Aujourd’hui, il est possible d’affirmer que le véritable événement politique, c’est la fin d’un système de gouvernance dont la viabilité tenait depuis 30 ans au caractère majoritaire des principaux partis politiques, désavouant ainsi manifestement la valeur constitutionnellement assignée au débat et le rôle décisionnel du Parlement.
C’est précisément pour cette raison que la gauche radicale, – c’est-à-dire l’ensemble des forces politiques situées à gauche du Parti démocrate (PD), – réclame avec insistance le retour de la loi électorale proportionnelle : celle-ci est redevenue un thème public de discussion face à la possibilité d’une victoire électorale de la droite qui obtiendrait alors, sous la loi électorale actuelle, les deux tiers des sièges au Parlement.
Le recours à des élections anticipées avait d’abord eu l’aval du Parti démocrate, poussé par ses factions internes qui désiraient en découdre entre elles. Aujourd’hui en effet, les groupes parlementaires PD sont proches essentiellement du courant de Matteo Renzi, lequel était le secrétaire du parti lors des élections du 4 mars 2018. La première décision prise par le nouveau secrétaire de parti Nicola Zingaretti, lorsque la crise gouvernementale a éclaté, fut donc de privilégier la voie des urnes afin de permettre la représentation de sa propre mouvance au Parlement.
Mais, sous la pression populaire et celle des forces sociales (des syndicats aux associations d’employeurs), sous pression enfin de « l’Europe », Zingaretti s’est décidé finalement à engager des consultations avec le M5S pour former un gouvernement appelé à envoyer plusieurs signaux : d’une part, l’apposition d’un frein aux espoirs de la droite en matière d’élections anticipées et, d’autre part, la perspective de nouvelles politiques sociales et économiques agréables aux institutions européennes. Un des pères fondateurs du PD, Romano Prodi, a appelé ce nouveau cabinet le « gouvernement d’Ursula ».
Les négociations en vue de la formation du nouveau gouvernement ont connu une étape importante le 3 septembre avec les résultats de la consultation en ligne des membres du M5S, lesquels, à près de 80 % d’entre eux, ont approuvé un accord avec le Parti démocrate. Le nouveau gouvernement s’appuie en outre sur un programme défini ensemble avec les forces politiques présentes au Parlement qui, au-delà du PD et du M5S, apportent leur soutien, à savoir le parti de gauche Liberi e Uguali (LeU), qui dispose de plusieurs sénateurs indispensables pour atteindre une majorité parlementaire.
À l’heure actuelle, même s’il a été possible d’atteindre le premier objectif posé, à savoir l’empêchement immédiat de nouvelles élections, la possibilité d’un changement de cap en matière de politique économique et sociale reste en revanche incertaine.

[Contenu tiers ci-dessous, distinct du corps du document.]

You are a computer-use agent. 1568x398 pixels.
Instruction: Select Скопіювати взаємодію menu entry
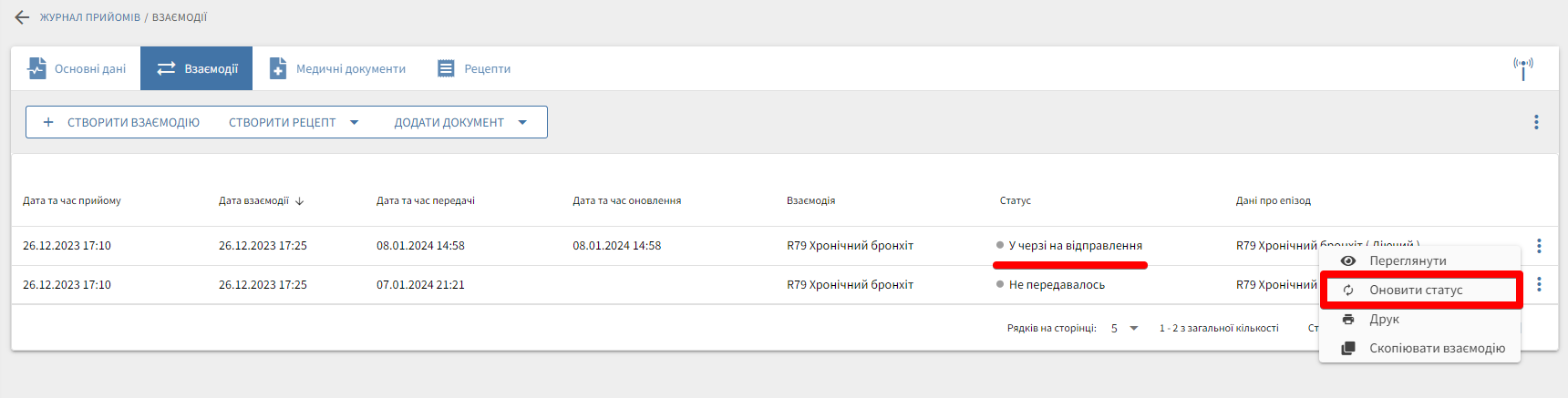pos(1437,349)
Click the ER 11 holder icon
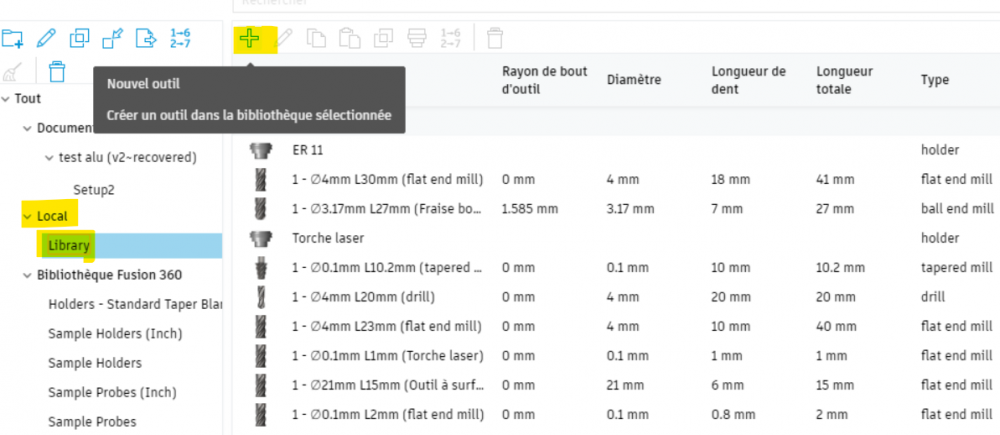The height and width of the screenshot is (435, 1000). point(258,150)
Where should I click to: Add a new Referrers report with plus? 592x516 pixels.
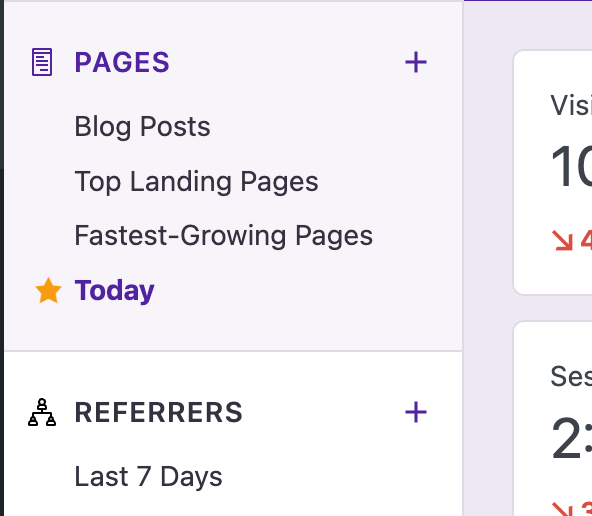tap(416, 412)
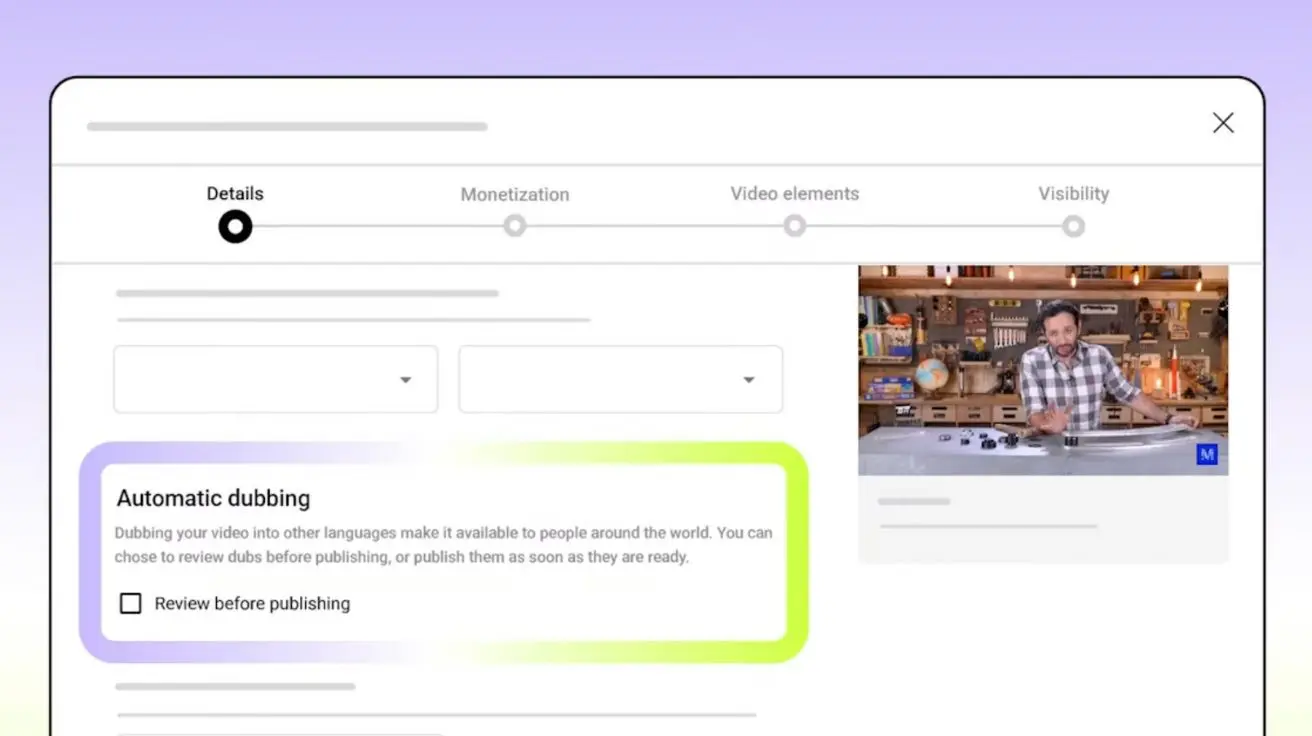1312x736 pixels.
Task: Click the Monetization step circle marker
Action: (x=515, y=226)
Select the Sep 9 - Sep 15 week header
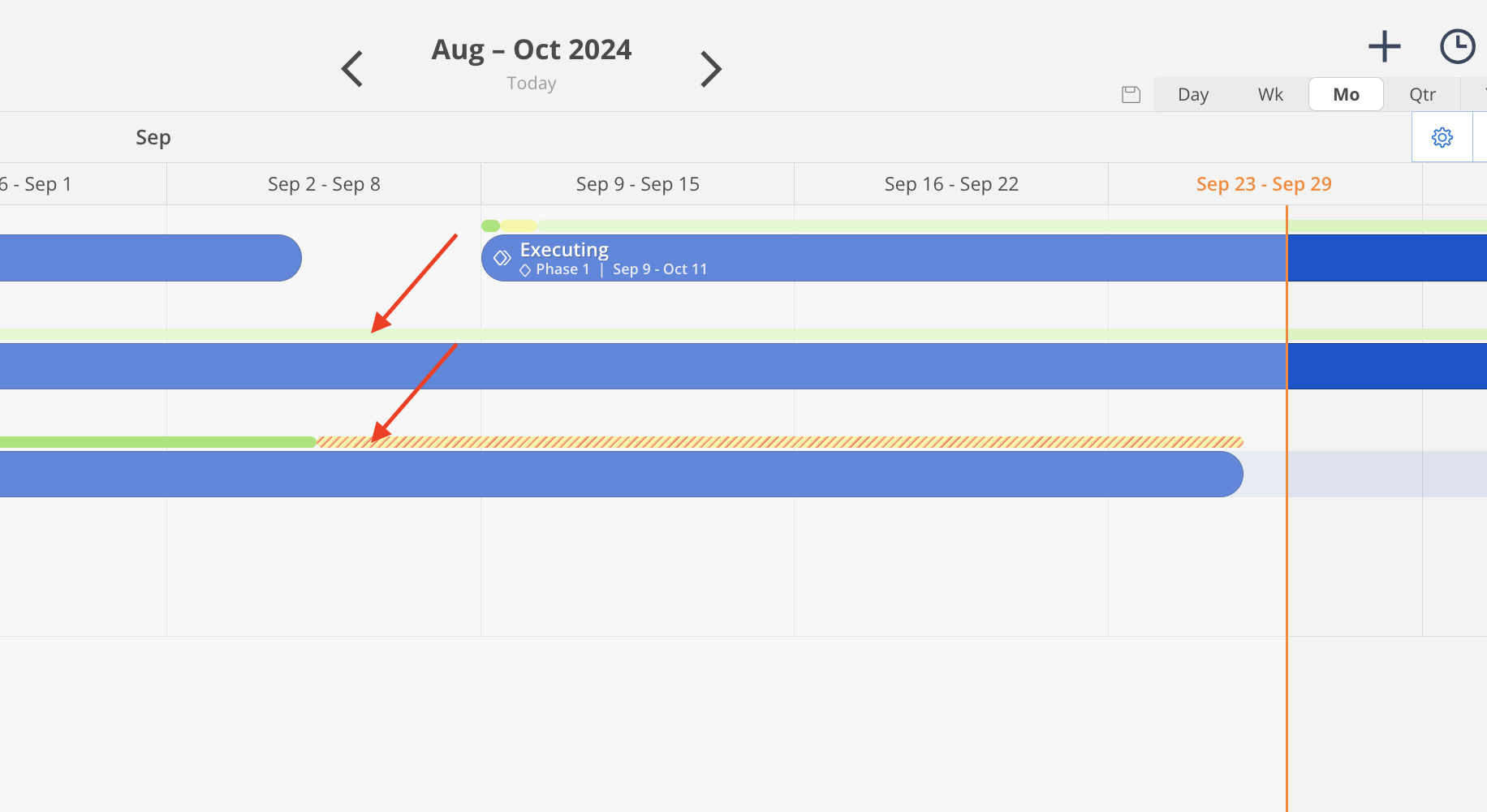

La tâche confiée au Premier ministre sortant Giuseppe Conte de former à nouveau le gouvernement ouvre un espace politique qui, nous l’espérons, durera effectivement, du moins suffisamment longtemps pour que monte une alternative en mesure de proposer une voie de gauche et d’emboîter le pas à la gauche européenne qui, au Parlement de l’UE, a pris position contre l’élection d’Ursula von der Leyen et contre les politiques férocement libérales qui ont provoqué le mécontentement dont se nourrit la droite.
Nous sommes donc aujourd’hui face à la formation d’un gouvernement « européen » promu par toutes les élites afin de faire échec aux forces de droite xénophobes et nationalistes, ce que nous ne pouvons en aucun cas regretter. Néanmoins, nous avons besoin en même temps de construire une opposition de gauche qui n’abandonne pas à la droite le terrain de la justice sociale et des alternatives aux politiques libérales, d’autant que ces politiques libérales semblent de nouveau constituer la base sur laquelle le nouvel exécutif est en train de se bâtir.